As always, Madden brings an extensive slate of modes and features to the table, but for a change, all modes seem designed to enhance the core Franchise gameplay experience. The Training Camp and Superstar story mode both feature mini-games designed to build players’ understanding of gameplay features. This would be a welcome addition if users weren’t forced to repeat these mini-games dozens of times to upgrade player skills in each mode. Die-hard enthusiasts will likely play them until their avatars are maxed, but more casual users may pass on these redundant exercises.

The Superstar mode, as was recommended by many review sites (including this one), is notably pared back in Madden 24, with a simplified barrier to entry and a threadbare narrative that likely won’t engage many newcomers. As predicted, another underdog story isn’t likely to be missed by Madden fans, and the lack of an interesting plot means there’s little reason to cover it here.

In turn, the omnipresent Madden Ultimate Team (MUT) card trading mode is back, with an even bigger focus on microtransactions than before. Those who pay will likely enjoy the strategic elements of MUT. However, while testing it for this review, all I could think about was getting back on the field and just playing football — this is why the streamlined Franchise is where most gamers will spend the lion’s share of their time. Though not as deep as other sports game franchise modes, or even as deep as previous Madden titles, I was able to take control of my team, set some strategic goals, and get back out to the gridiron. Maybe other gamers want to get lost in team management minutiae, but for me, it was simply an enhancement to the core game, not a replacement.

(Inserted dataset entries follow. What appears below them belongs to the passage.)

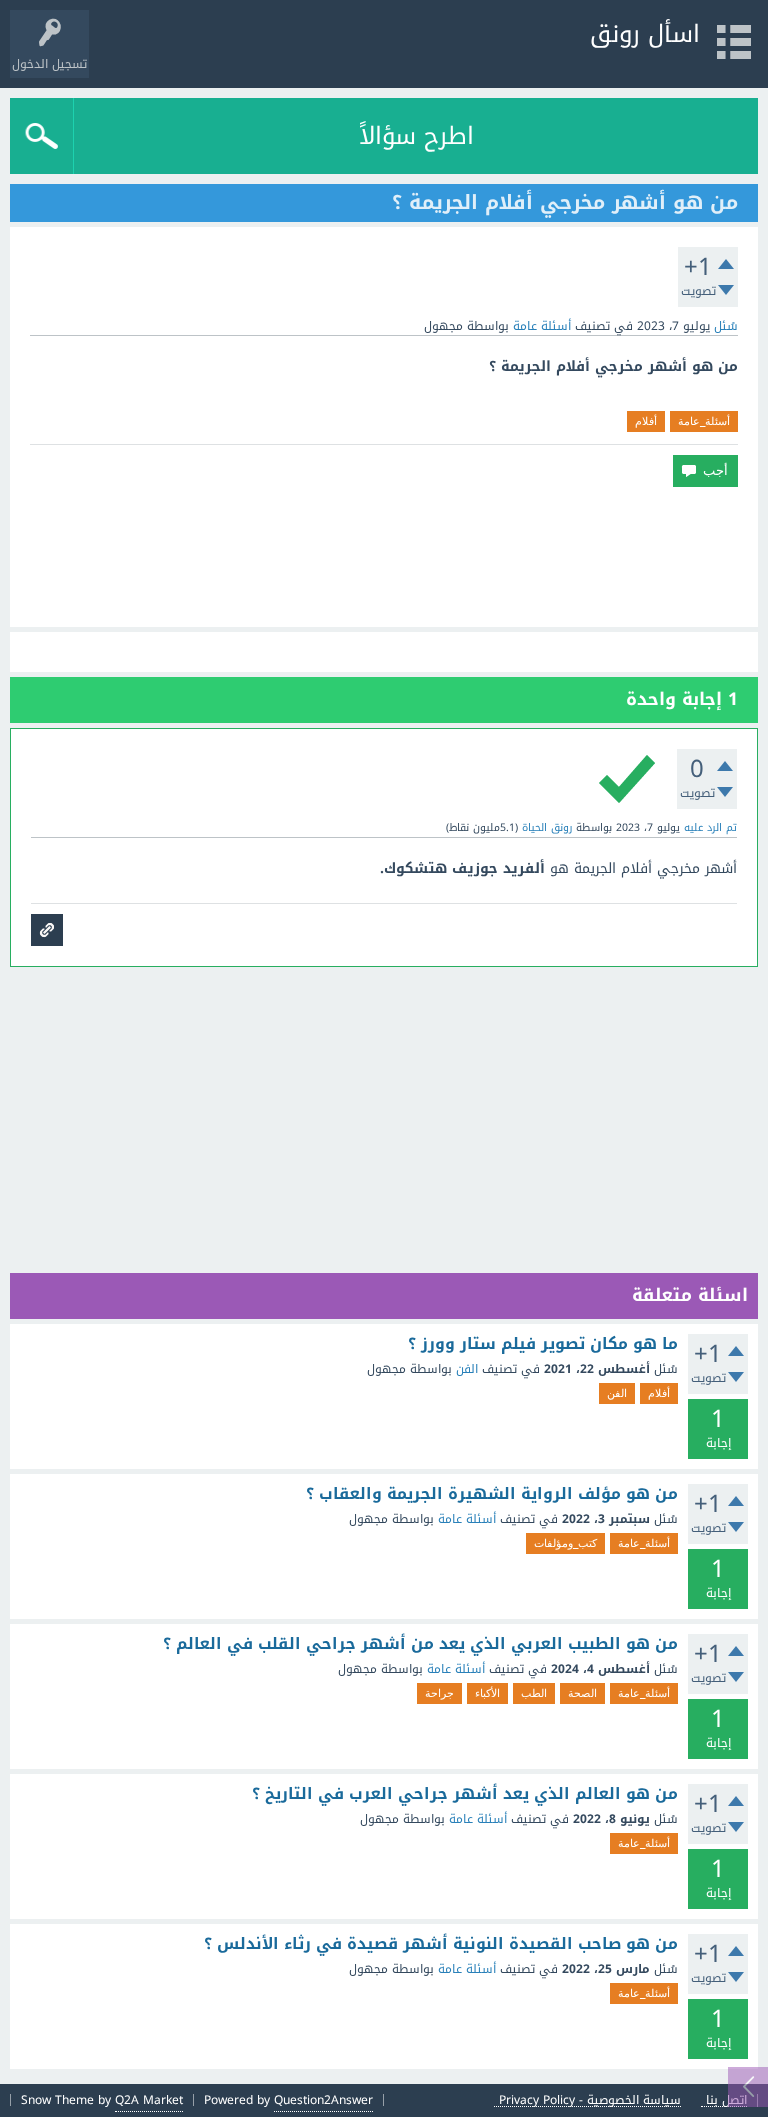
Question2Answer (323, 2100)
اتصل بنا (726, 2100)
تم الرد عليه (710, 827)
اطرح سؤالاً (416, 136)
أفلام (646, 421)
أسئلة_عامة (704, 421)
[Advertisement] (384, 557)
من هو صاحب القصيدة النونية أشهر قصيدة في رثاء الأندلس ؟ (441, 1944)
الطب (534, 1693)
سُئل (726, 326)
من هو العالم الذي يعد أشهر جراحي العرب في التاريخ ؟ (465, 1794)
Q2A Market (149, 2100)
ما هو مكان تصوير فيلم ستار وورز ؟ (543, 1344)
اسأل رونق (645, 34)
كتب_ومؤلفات (565, 1543)
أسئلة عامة (542, 326)
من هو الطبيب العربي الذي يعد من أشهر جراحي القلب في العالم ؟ (420, 1644)
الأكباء (487, 1693)
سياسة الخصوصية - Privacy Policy (590, 2100)
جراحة (439, 1693)
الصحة (582, 1693)
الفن (467, 1369)
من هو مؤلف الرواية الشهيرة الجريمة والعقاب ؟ (492, 1494)
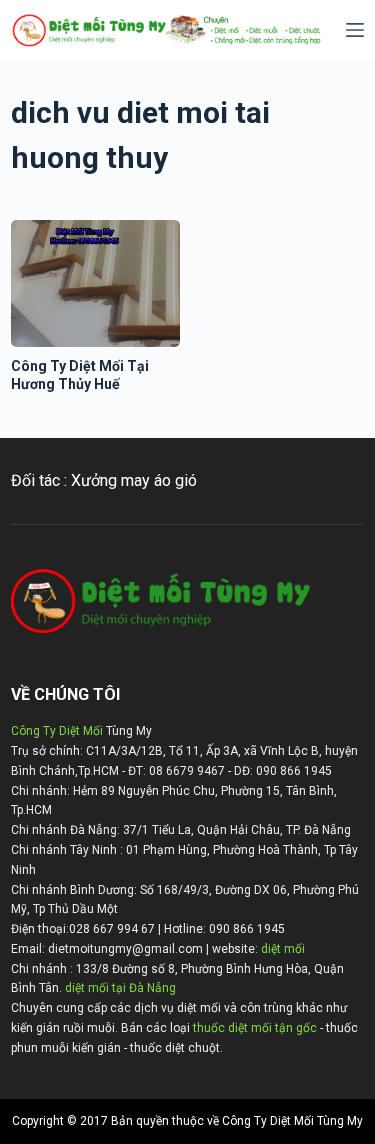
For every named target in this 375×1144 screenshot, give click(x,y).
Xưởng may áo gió (134, 480)
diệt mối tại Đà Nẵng (120, 988)
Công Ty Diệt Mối (57, 731)
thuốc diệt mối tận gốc (255, 1028)
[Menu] (355, 30)
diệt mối (283, 949)
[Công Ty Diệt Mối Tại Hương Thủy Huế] (95, 283)
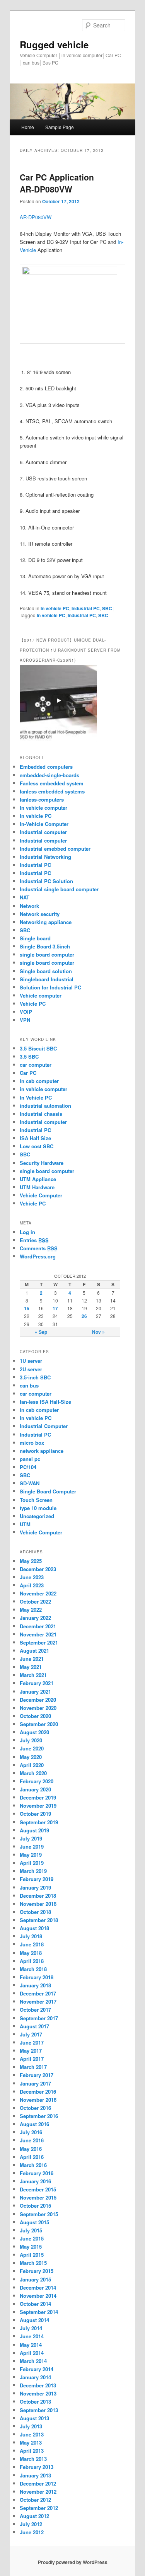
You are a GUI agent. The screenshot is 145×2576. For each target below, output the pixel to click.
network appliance (41, 1450)
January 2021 (35, 1691)
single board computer (47, 954)
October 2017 (35, 2009)
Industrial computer (43, 832)
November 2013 (38, 2393)
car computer (35, 1064)
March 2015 (33, 2262)
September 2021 (39, 1642)
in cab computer (39, 1081)
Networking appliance (46, 922)
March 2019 (33, 1871)
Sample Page (59, 127)
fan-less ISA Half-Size (45, 1401)
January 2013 (35, 2475)
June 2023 (32, 1577)
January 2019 (35, 1887)
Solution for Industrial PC (50, 987)
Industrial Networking (45, 856)
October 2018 (35, 1911)
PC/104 (28, 1467)
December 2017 (38, 1993)
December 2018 (38, 1895)
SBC (107, 608)
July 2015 (31, 2230)
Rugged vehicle (54, 44)
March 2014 (33, 2361)
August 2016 (34, 2124)
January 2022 (35, 1617)
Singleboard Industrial (46, 979)
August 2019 (34, 1830)
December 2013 (38, 2385)
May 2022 (31, 1609)
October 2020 (35, 1716)
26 (84, 1316)
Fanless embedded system (52, 783)
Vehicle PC (33, 1003)
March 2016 (33, 2165)
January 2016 (35, 2181)
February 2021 (36, 1683)
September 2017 (39, 2018)
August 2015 (34, 2222)
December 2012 (38, 2483)
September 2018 (39, 1920)
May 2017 (31, 2050)
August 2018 (34, 1928)
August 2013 (34, 2418)
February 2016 (36, 2173)
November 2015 (38, 2197)
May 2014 (31, 2344)
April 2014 (32, 2352)
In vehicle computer (43, 807)
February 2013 (36, 2466)
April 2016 (32, 2157)
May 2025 (31, 1561)
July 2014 (31, 2328)
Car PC (28, 1072)
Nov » (98, 1331)
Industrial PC (86, 608)
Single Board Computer (48, 1491)
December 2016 (38, 2091)
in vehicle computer (43, 1089)
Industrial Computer (44, 1426)
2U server (31, 1369)
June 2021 (32, 1658)
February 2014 (36, 2369)
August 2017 (34, 2026)
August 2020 (34, 1732)
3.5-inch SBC (35, 1377)
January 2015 (35, 2279)
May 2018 (31, 1952)
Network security (40, 914)
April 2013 (32, 2450)
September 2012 (39, 2507)
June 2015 (32, 2238)
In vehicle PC (55, 608)
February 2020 (36, 1781)
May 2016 (31, 2148)
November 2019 (38, 1805)
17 (55, 1308)
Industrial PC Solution (46, 881)
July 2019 (31, 1838)
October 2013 (35, 2401)
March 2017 (33, 2066)
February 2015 (36, 2271)
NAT (24, 897)
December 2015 (38, 2189)
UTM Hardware (37, 1187)
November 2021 (38, 1634)
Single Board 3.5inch (45, 946)
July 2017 (31, 2034)
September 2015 (39, 2214)
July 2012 (31, 2524)
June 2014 (32, 2336)
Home (27, 127)
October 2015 (35, 2205)
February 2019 (36, 1879)
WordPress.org (38, 1256)
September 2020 (39, 1724)
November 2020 (38, 1707)
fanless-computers (42, 799)
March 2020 (33, 1773)
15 (26, 1308)
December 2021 (38, 1626)
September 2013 (39, 2410)
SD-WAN (29, 1483)
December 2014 (38, 2287)
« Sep (41, 1331)
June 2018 (32, 1944)
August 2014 (34, 2320)
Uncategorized (37, 1516)
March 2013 (33, 2458)
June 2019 (32, 1846)
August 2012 (34, 2516)
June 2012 (32, 2532)
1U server (31, 1360)
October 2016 (35, 2107)
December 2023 (38, 1569)
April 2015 (32, 2254)
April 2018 (32, 1961)
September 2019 (39, 1822)
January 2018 (35, 1985)
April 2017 (32, 2058)
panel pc (30, 1459)
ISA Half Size (35, 1138)
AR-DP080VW (35, 217)
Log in (27, 1232)
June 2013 (32, 2434)
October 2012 (35, 2499)
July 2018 (31, 1936)
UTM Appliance (38, 1179)
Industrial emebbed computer (55, 848)
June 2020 (32, 1748)
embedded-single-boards (49, 775)
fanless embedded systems (52, 791)
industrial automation (45, 1105)
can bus (29, 1385)
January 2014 (35, 2377)
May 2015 (31, 2246)
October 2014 (35, 2303)
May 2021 (31, 1666)
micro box (32, 1442)
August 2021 (34, 1650)
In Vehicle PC (36, 1097)
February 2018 (36, 1977)
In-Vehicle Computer (44, 823)
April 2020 (32, 1765)
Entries (34, 1240)
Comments (39, 1248)
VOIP (26, 1011)
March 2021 (33, 1675)
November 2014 (38, 2295)
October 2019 (35, 1813)
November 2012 (38, 2491)
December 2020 (38, 1699)
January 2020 (35, 1789)
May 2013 (31, 2442)
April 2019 (32, 1862)
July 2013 (31, 2426)
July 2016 (31, 2132)
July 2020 (31, 1740)
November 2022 (38, 1593)
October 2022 (35, 1601)
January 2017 (35, 2083)
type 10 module (38, 1508)
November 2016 (38, 2099)
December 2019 (38, 1797)
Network (29, 905)
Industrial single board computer (59, 889)
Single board (35, 938)
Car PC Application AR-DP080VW (57, 183)
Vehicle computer (40, 995)
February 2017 (36, 2075)
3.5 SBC (29, 1056)
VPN (25, 1019)
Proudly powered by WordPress (72, 2562)
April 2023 (32, 1585)
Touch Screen (36, 1499)
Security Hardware (41, 1162)
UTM (25, 1524)
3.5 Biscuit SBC (38, 1048)
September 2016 (39, 2116)
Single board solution (46, 971)
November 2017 (38, 2001)
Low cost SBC (36, 1146)
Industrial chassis (41, 1113)
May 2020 (31, 1756)
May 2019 (31, 1854)
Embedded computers (46, 766)
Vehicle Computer (41, 1195)
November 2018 (38, 1903)
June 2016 (32, 2140)
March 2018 (33, 1969)
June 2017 (32, 2042)
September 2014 (39, 2312)
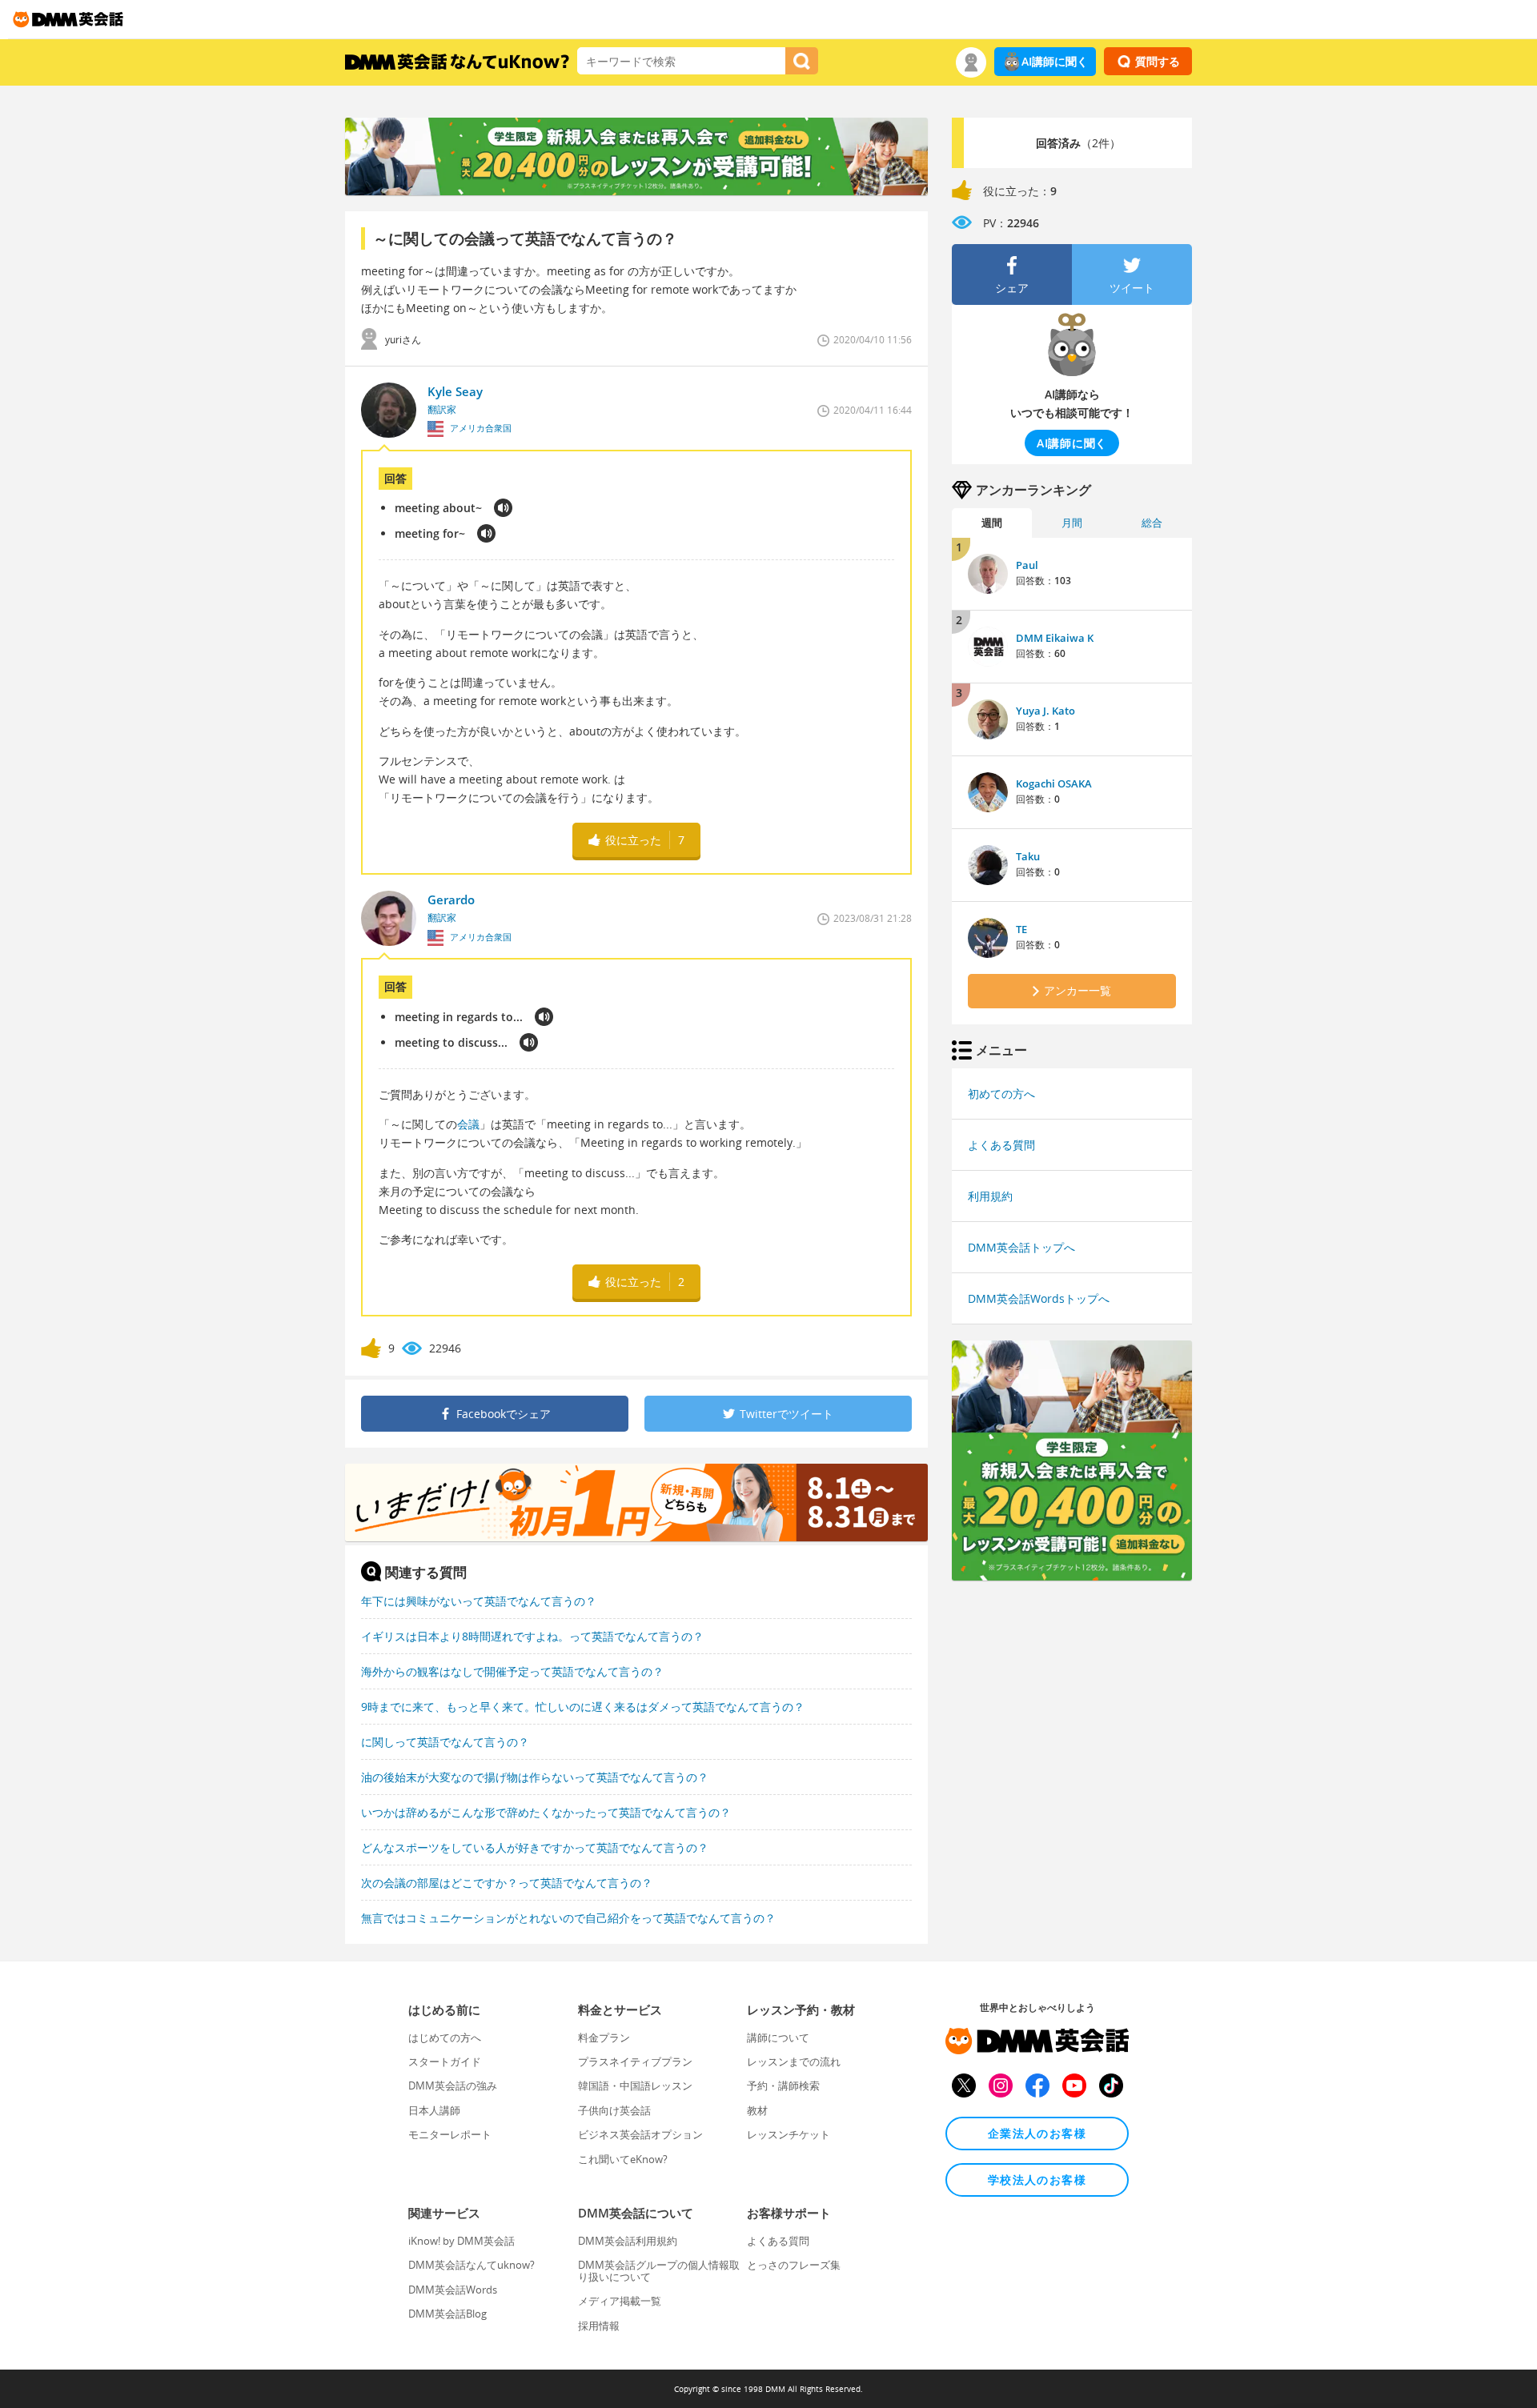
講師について (778, 2037)
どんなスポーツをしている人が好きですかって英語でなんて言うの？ (534, 1847)
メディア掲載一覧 (619, 2301)
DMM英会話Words (452, 2289)
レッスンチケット (788, 2134)
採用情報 (599, 2325)
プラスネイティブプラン (635, 2061)
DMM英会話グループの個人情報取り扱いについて (659, 2270)
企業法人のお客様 (1037, 2133)
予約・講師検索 (783, 2085)
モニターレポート (450, 2134)
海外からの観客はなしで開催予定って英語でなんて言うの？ (512, 1671)
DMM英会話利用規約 (627, 2241)
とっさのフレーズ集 (794, 2265)
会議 (468, 1124)
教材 (757, 2110)
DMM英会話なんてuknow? (471, 2265)
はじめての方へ (444, 2037)
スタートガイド (444, 2061)
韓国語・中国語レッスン (635, 2085)
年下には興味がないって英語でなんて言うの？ (478, 1601)
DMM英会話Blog (447, 2313)
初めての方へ (1001, 1093)
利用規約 (990, 1196)
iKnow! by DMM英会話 (461, 2241)
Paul (1027, 565)
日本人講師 (434, 2110)
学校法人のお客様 (1037, 2179)
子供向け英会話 (614, 2110)
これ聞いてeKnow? (623, 2159)
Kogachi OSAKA (1054, 783)
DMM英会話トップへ (1021, 1247)
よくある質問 (1001, 1144)
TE (1021, 929)
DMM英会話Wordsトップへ (1039, 1298)
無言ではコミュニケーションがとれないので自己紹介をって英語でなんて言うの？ (568, 1917)
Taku (1028, 856)
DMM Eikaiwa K (1055, 638)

Online, the Madden 24 lobbies were as sluggish as the main game menus, but the on-field experience was seamless and enjoyable. Matchmaking took longer but seemed more accurate and fair overall. And other than one game-ending hiccup, online gameplay never struggled to keep up with my controller inputs.

Impatient readers who scrolled to the bottom of this article for the final score are probably wondering why I gave a game with this many criticisms such a lofty rating. The answer to that comes down to gameplay. Slower, more deliberate, and ultimately much more authentic, Madden 24 feels less arcade-like than it has in years — a welcome return to form for a franchise that practically invented sports simulations. There is still much work to be done, but EA Sports put its focus on the field, and fans have good reason to celebrate.

Rating: 8.5 out of 10 

Disclosures: This game is published by EA Sports and developed by EA Tiburon. It is available on XBO, XSX/S, PS4, PS5, and PC. This game copy was obtained via publisher and reviewed on the Xbox Series X. Approximately 18 hours of play were devoted to the single-player mode, and the game was not completed. Approximately 6 hours of play were devoted to online multiplayer modes.

Parents: According to the ESRB, this game is rated E. This is a realistic representation of full-contact NFL football, and some tackling animations and injuries may concern some parents.

Colorblind Modes: There are colorblind modes available in the Game Settings menu.

Deaf & Hard of Hearing Gamers: Madden NFL 24 features subtitles, speech-to-text, and numerous tactile feedback features in all modes. The game is easily playable without sound and is fully accessible.

Remappable Controls: No, the game’s controls are not remappable.